The company, which focuses on luxury homes, has benefited from an influx of wealthy mainland Chinese buyers over the past decade, which helped Hong Kong home prices to more than double since early 2009.
Hong Kong’s government defines a luxury residential unit as one with an area of at least 100 square meters (1,076 square feet). Those units account for about 7.7 percent of the city’s 1.1 million privately built homes at the end of 2012, according to government statistics.
Home prices have fallen about 2 percent since peaking in March. Leung Chun-ying, who took over as the city’s leader in July 2012, in February doubled stamp-duty taxes on all real estate transactions, after having imposed extra taxes on non-resident buyers earlier.
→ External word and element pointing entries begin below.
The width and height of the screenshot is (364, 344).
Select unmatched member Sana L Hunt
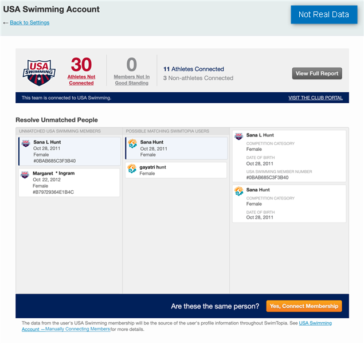(69, 151)

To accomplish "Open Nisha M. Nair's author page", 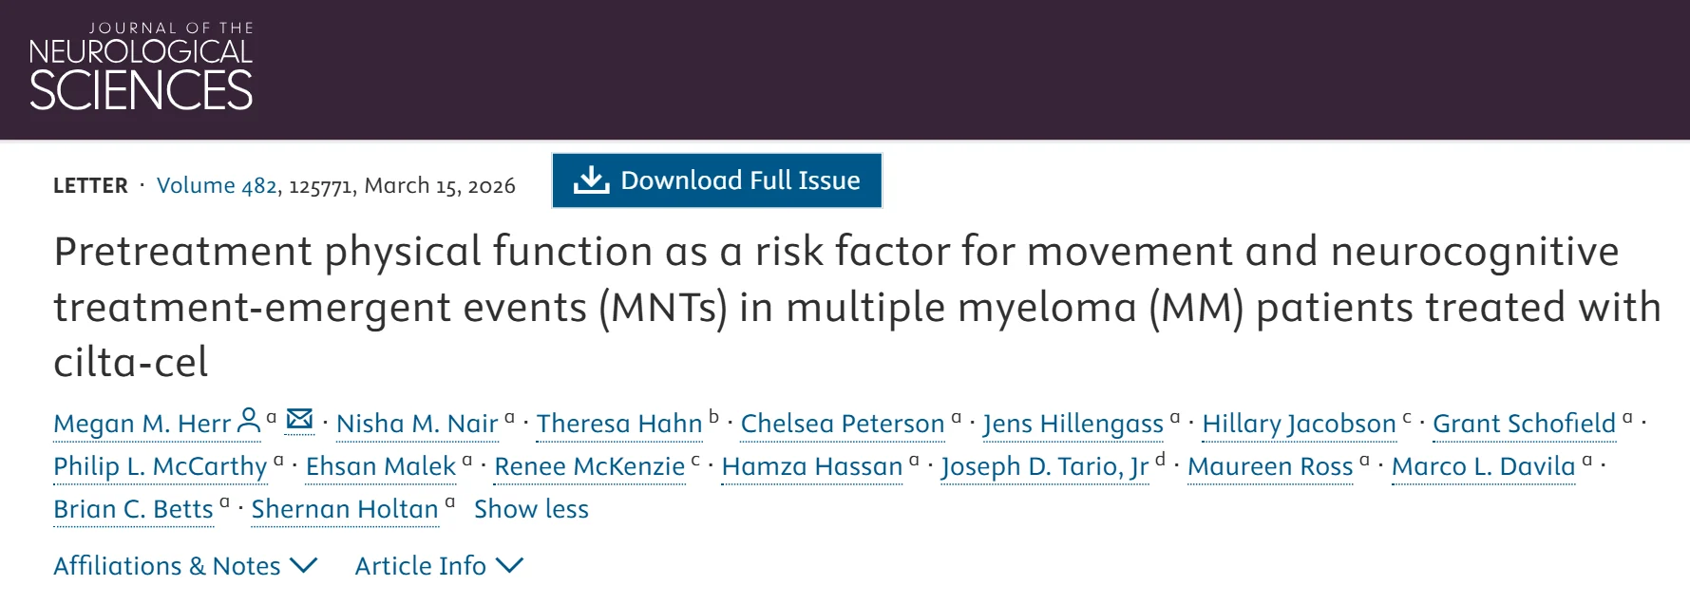I will point(417,424).
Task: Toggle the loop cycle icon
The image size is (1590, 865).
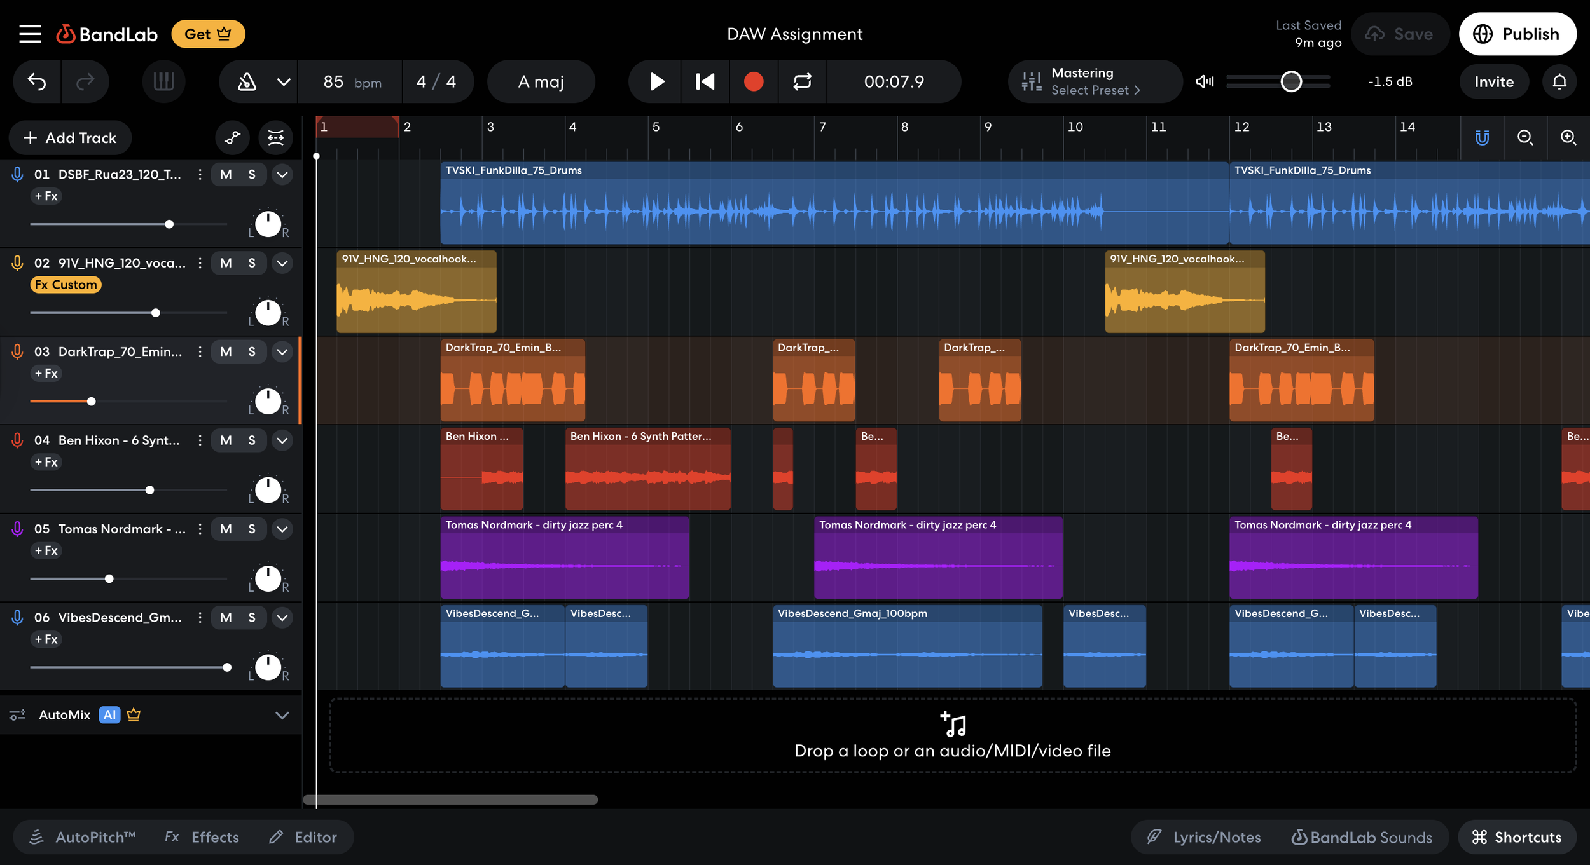Action: click(x=802, y=81)
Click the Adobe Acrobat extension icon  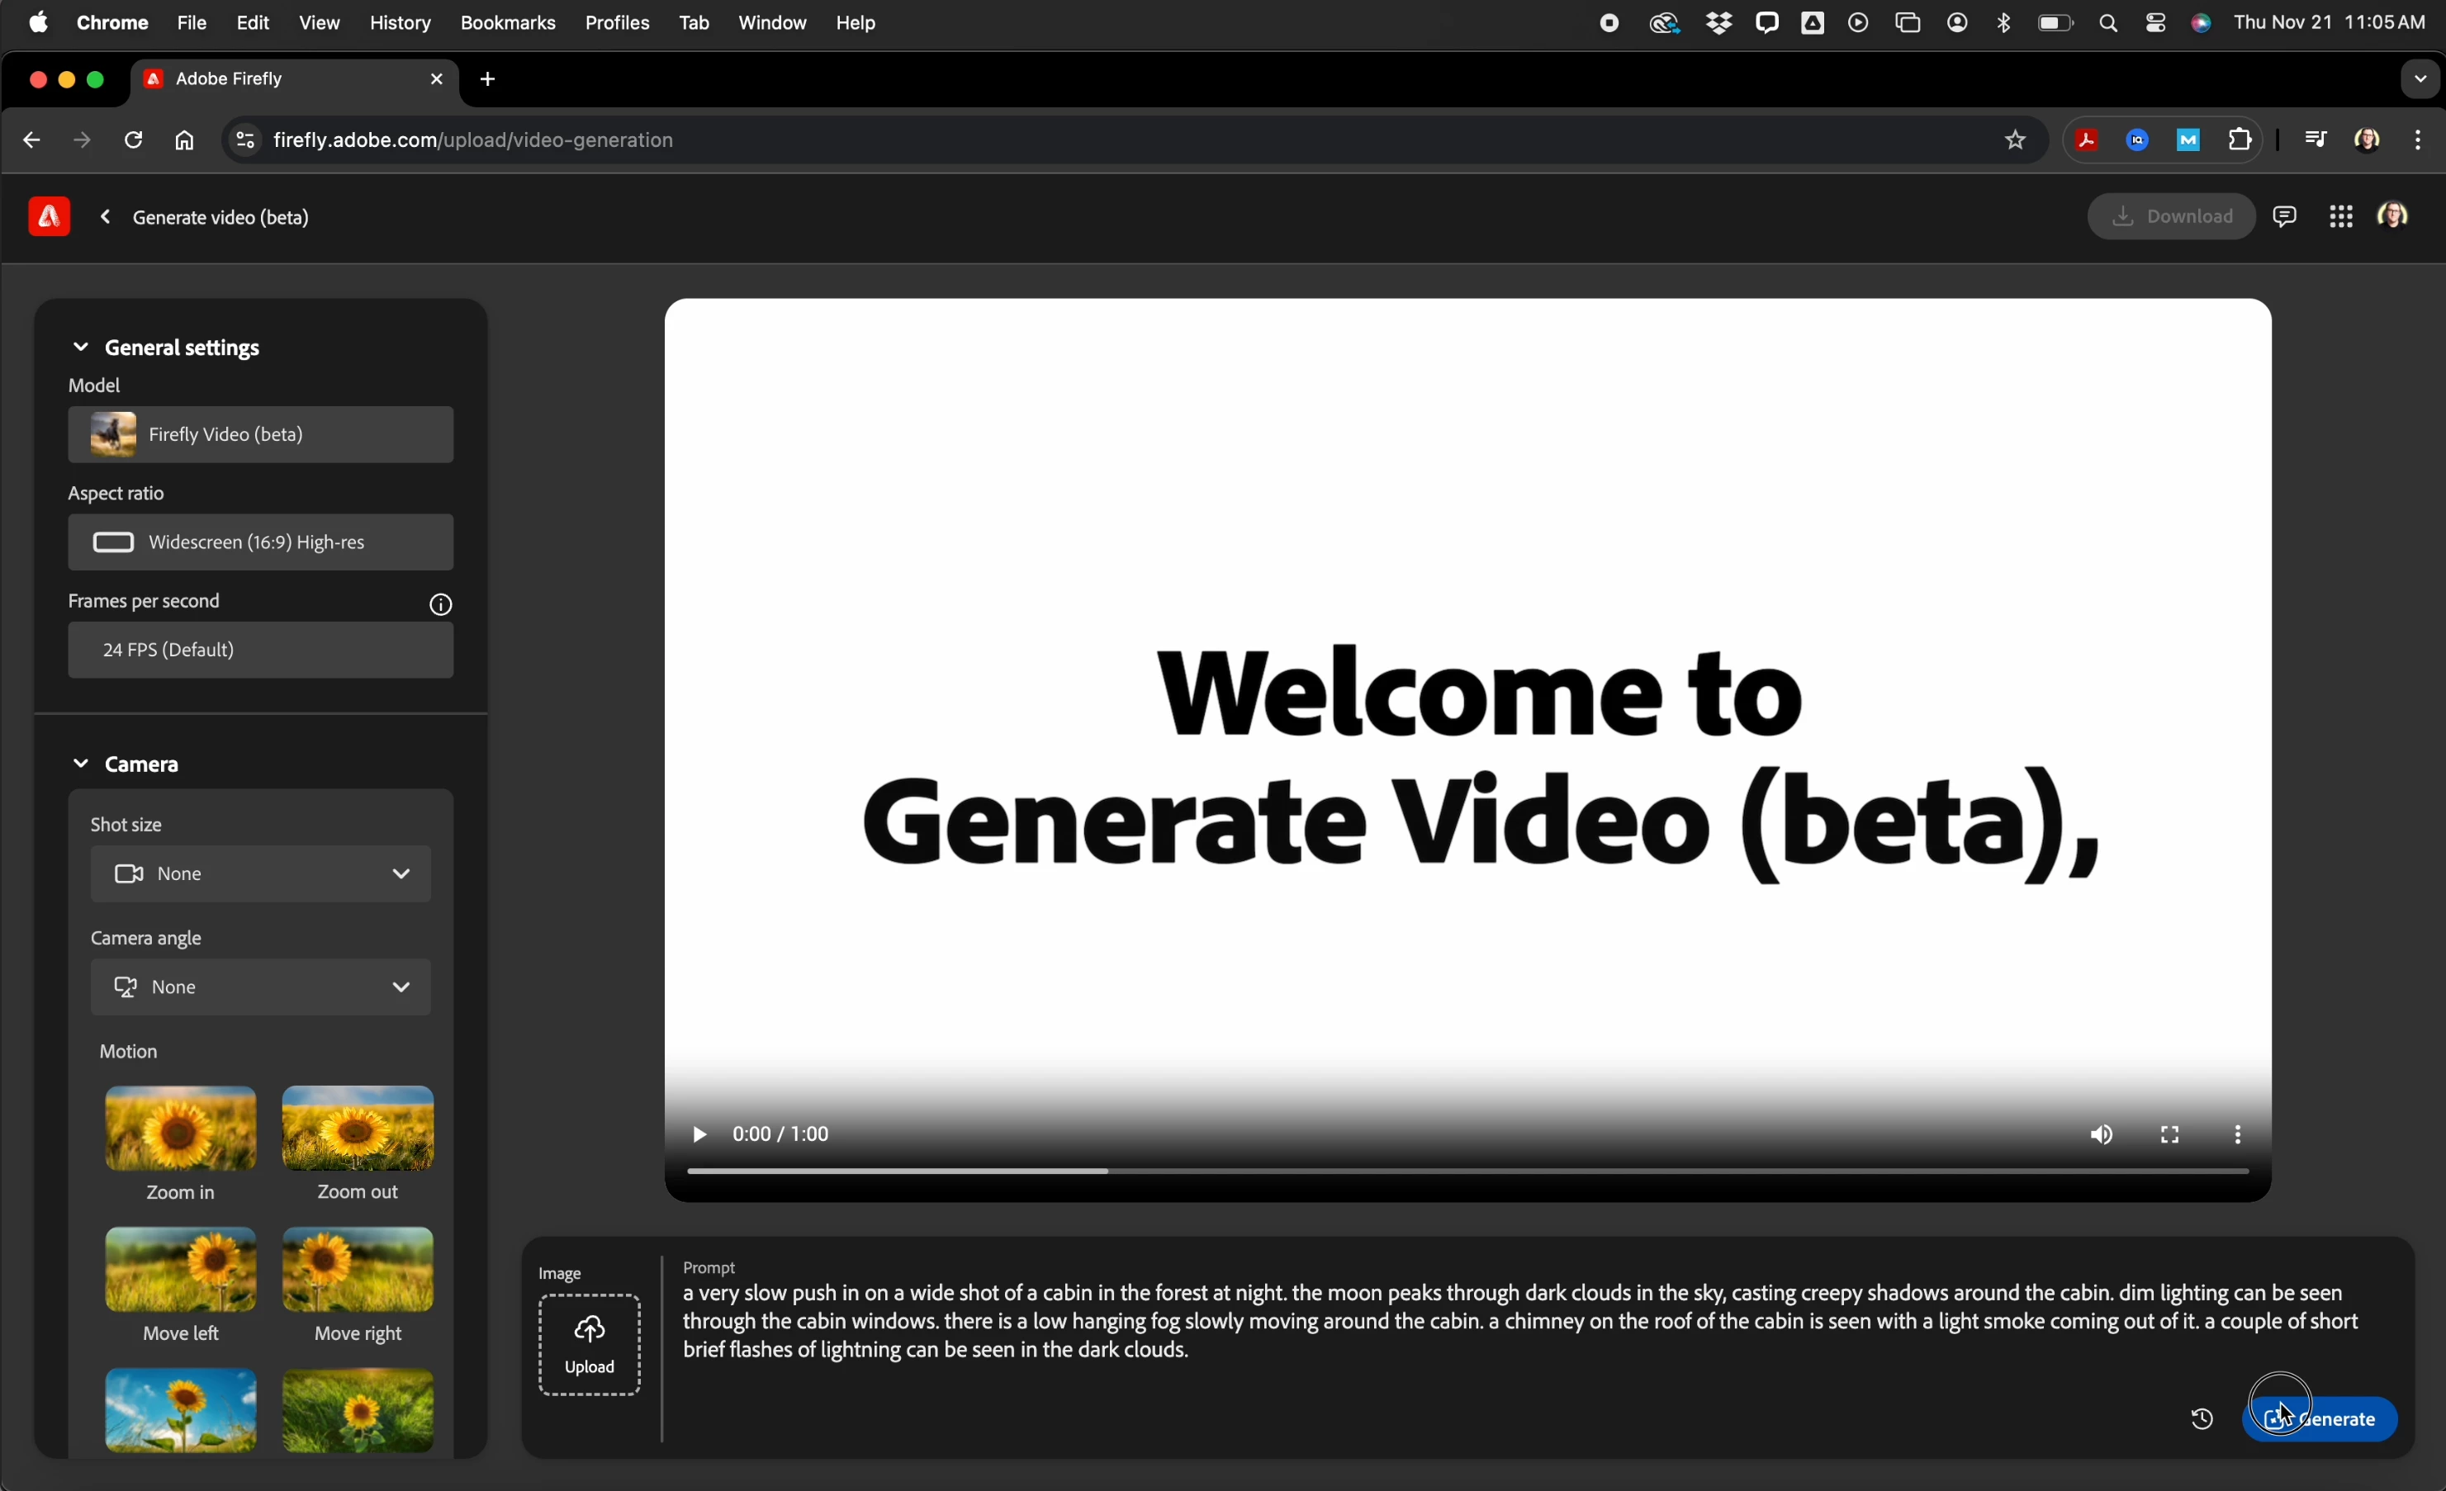coord(2086,141)
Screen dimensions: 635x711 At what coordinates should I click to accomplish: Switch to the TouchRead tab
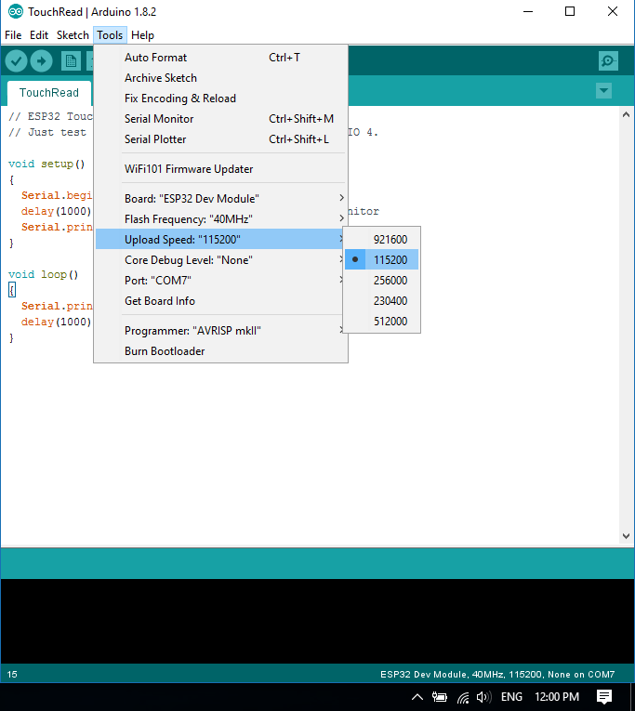[x=49, y=93]
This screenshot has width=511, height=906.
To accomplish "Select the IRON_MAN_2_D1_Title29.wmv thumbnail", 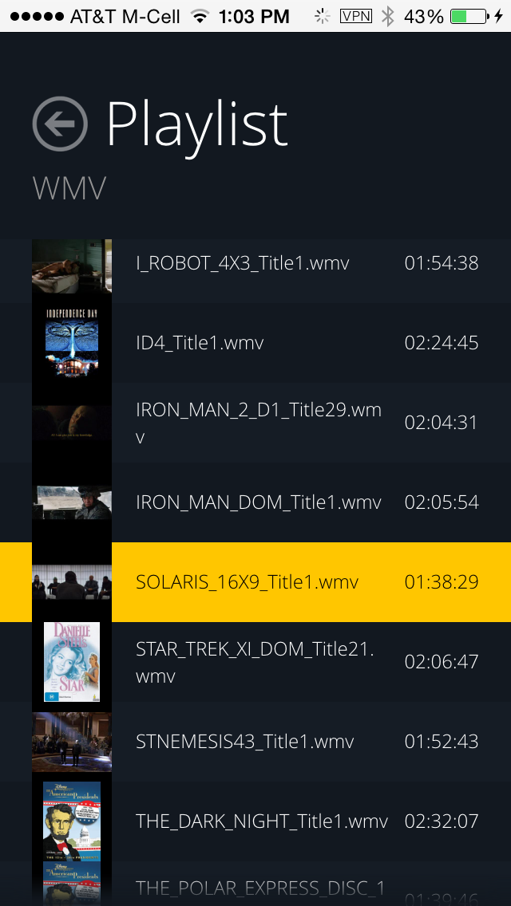I will tap(72, 423).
The developer, controlled by the family of co-chairmen Thomas and Raymond Kwok, sold more than 1,100 apartments in the city for about HK$12.2 billion in the first half of the 2013 calendar year, according to figures compiled by realtor Centaline Property Agency Ltd.
Developers sold about 4,300 units in the first half, the fewest since the second half of 2008, when homebuyers were deterred by the global credit crisis.
For the fiscal year ended June 30, profit from property sales fell to HK$7.2 billion from HK$13.1 billion a year earlier, the company said. Hong Kong builders begin selling apartments while they’re still in construction and book profit upon completion.
Net rental income at the developer, which owns the International Finance Centre office and mall complex, and the International Commerce Centre, Hong Kong’s tallest building, rose 11 percent to HK$12.2 billion, Sun Hung Kai said.
Thomas and Raymond Kwok each have a net worth of $8.6 billion, according to the Bloomberg Billionaires Index.
The brothers and two other men are charged with conspiring to provide payments, loans and free use of apartments totaling more than HK$35 million to the city’s former No. 2 official Rafael Hui, according to court documents. They were first arrested in March last year and will next appear in court in May 2014. The brothers have denied any wrongdoing.
The developer has been run by Thomas and Raymond since the ouster as chairman in 2008 of their elder brother Walter.